Read a Jupyter/IPython notebook file (.ipynb
) via
jsonlite::fromJSON()
, convert its code cells to R Markdown code
chunks, preserve Markdown cells, and write out the results to an Rmd file.
convert_ipynb(input, output = xfun::with_ext(input, "Rmd"))

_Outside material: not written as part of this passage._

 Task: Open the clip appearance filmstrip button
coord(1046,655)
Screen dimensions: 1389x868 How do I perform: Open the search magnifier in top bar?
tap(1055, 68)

The output file path (invisibly).
This simple converter may have some rough edges, depending on how many
IPython-specific features are used in a notebook. For example, line magics
are not automatically converted (warnings will be issued if line magics are
detected), but you may consider using or writing R functions to replace them
in R Markdown (e.g., the %load
magic may be replaced by
reticulate::source_python()
). Cell magics will be converted to code
chunks with the (knitr) language engine names being the magic names.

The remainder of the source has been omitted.